My Rational Head requires opinions to be supported; evidence offered and where necessary referenced.

Personal anecdotes of course have a value and set the scene as it were; but there may well come the point where those anecdotes – if offered as evidence – need to be questioned.

In the healing debate it didn’t take long for phrases like “quantum healing” , “zero point energies”, “tachyon fields” to be offered as “reasons” as to why healing works.

References to scientific principles by those who often choose to vilify science because it may support their own ‘belief’ are at best misinformed and at worst being intellectually dishonest.

As Feynman, a leader in the field of theoretical physics, said that “anyone who claims to understand quantum physics does not understand quantum physics”

Even Deepak Chopra, the MD who has made a nice living from his books and programmes on alternative healing modalities (Quantum Healing) when pressed by a scientist admitted that he was not using the word “quantum” in the same way as physicists use the word “Quantum”, but as a ‘metaphor’.

Surely this is an admission that he is using pseudo-science to promote his work!

It is my contention that any healing alternative modality that all alludes to an exotic scientific principle needs to treated sceptically.

Sceptical questions also need to be asked by any “healing” modality that asserts that it is based upon bio-energy, natural energy fields, chi, ki and so on.

Are the proponents of these healing systems using the word energy to allude to energy defined by science and if so what kind of energy exactly?

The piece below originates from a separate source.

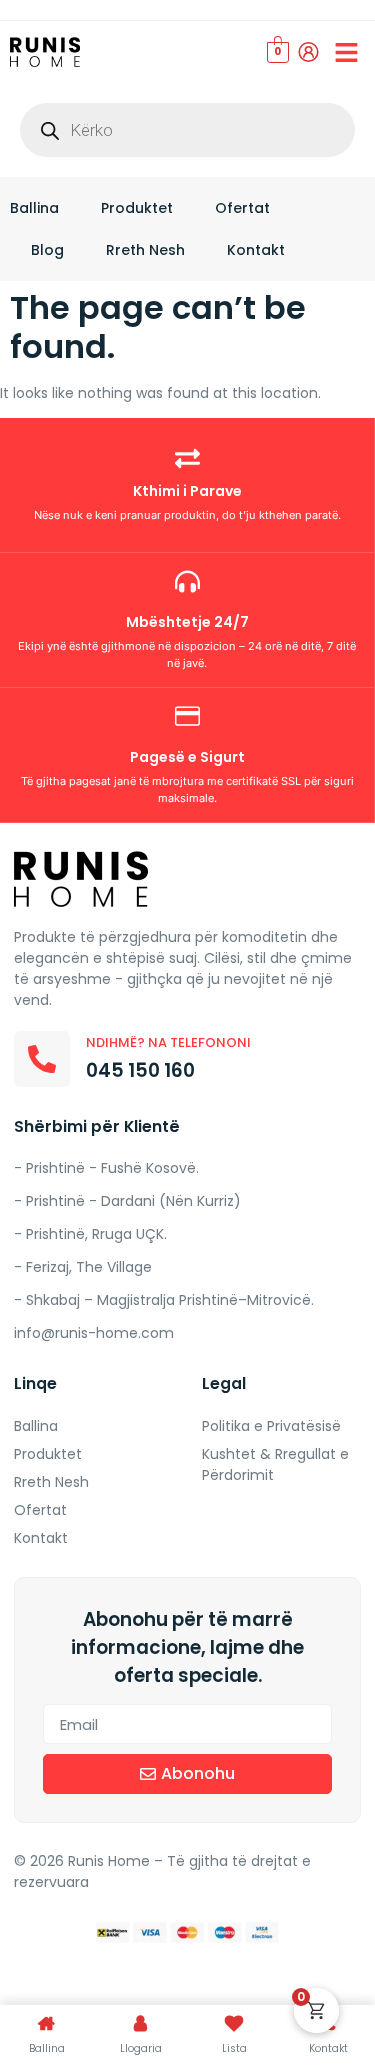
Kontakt (256, 250)
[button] (347, 52)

OR, and this is my personal opinion (at the moment and open to revision), is the word used in a metaphorical sense to allude to something as yet inexplicable which may or may not exist in the world ‘out there’.

So, and finally for the moment, the statement that seemed to come from some folks that ‘even if the healing was in the mind’ then it was OK to promote a modality as being effective.

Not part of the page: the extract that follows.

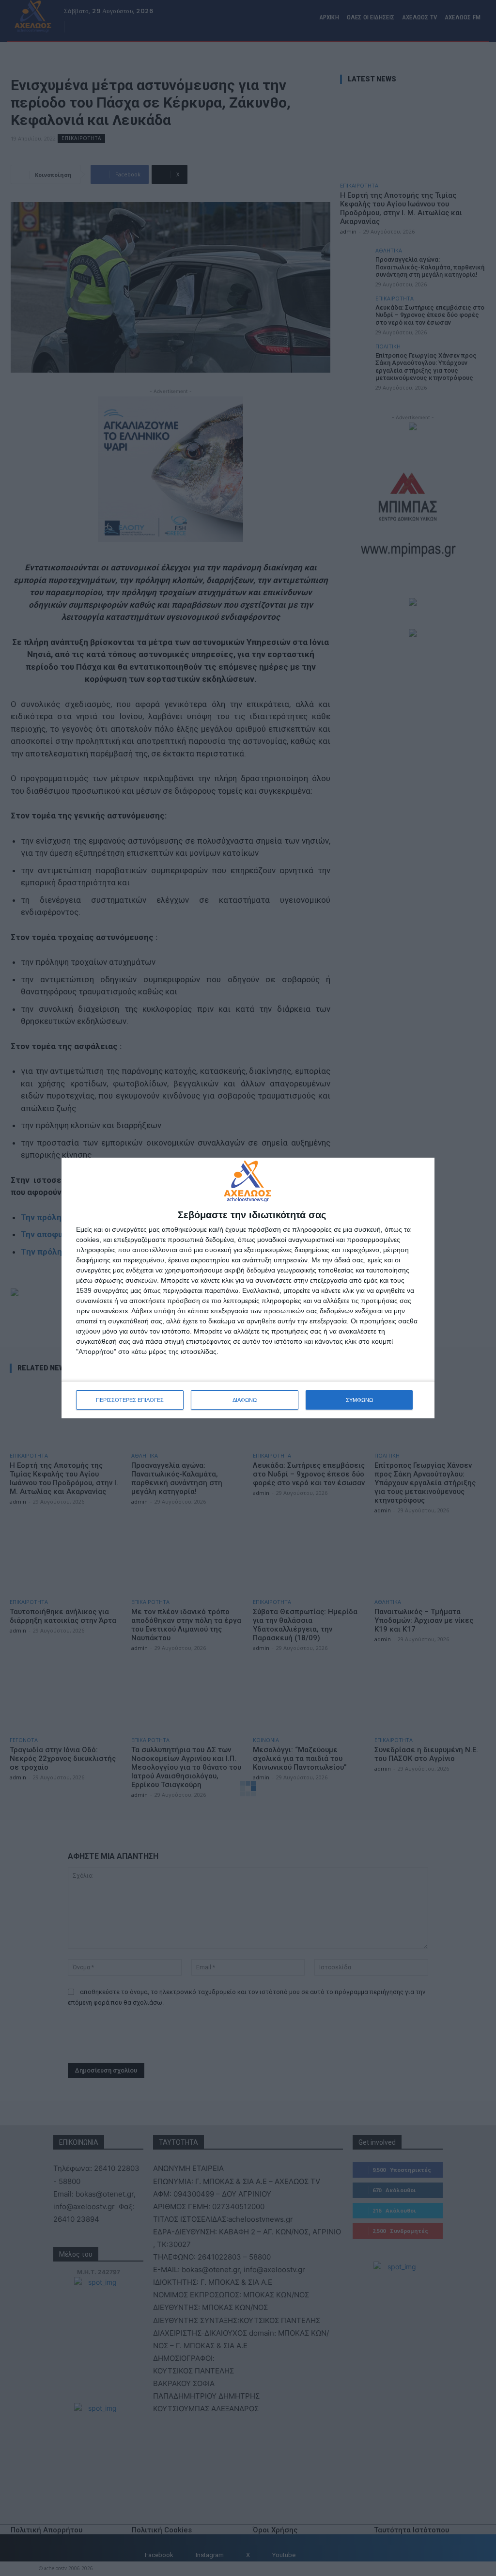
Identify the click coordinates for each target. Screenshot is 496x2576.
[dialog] (248, 1288)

There is a charm to this idea, it’s kind of like “if it works what the hell”?

But now we are into a serious question of ethics,

Healer A believes that kazoo therapy works and gets ‘results’.

Healer B is aware that the Kazoo therapy is nonsense but relies upon the ‘placebo effect’ for it to work.

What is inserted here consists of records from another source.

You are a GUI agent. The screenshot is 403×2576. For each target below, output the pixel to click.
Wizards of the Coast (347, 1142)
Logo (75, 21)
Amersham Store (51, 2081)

One may have chosen not to ask questions about the therapy they are promoting as effective and the other is simply lying about the therapy they are promoting!

Both, are perhaps acting in an unprofessional and questionable way,

Here’s the final bit ….

The key questions that are worth asking in a debate about healing, assuming you want to engage in a debate, are….

What claims are the healers making?

What is their explanation of how their particular modality works?

What is demonstrable in terms of the claims they make?

What is the evidence base for these claims?

Conclusion – My Opinion as it stands right now ..,,,

Most healing works best on non-specific illnesses that have a subjective component.

Many of the non-specific illnesses healing works well with are conditions that improve themselves in the course of a few days even if there has been no therapeutic intervention,

Spontaneous remission and recovery from more serious illnesses is not unknown in the medical literature.

And, for me the key to my mystical understanding of healing…..
 
Emotional and Psychological well-being can be correlated to physical health and recovery from illness.

Alternative Health Practitioners have a ‘death count’ that needs to be considered. True, so does allopathic approaches.  

One, however, is based upon opinions and behaviours which change when new discoveries are made – the other does not….

One, in terms of percentages of those treated with serious illness, has a more consistent and reliable success rate – the other when used in isolation appears not to ….

Take a look at…

www.whatstheharm.com
www.skeptoid.com

For some insights into sceptical issues…

If you want to find medical research that may have been conducted on alternative, healing therapies, search PUB MED and PLAS on google.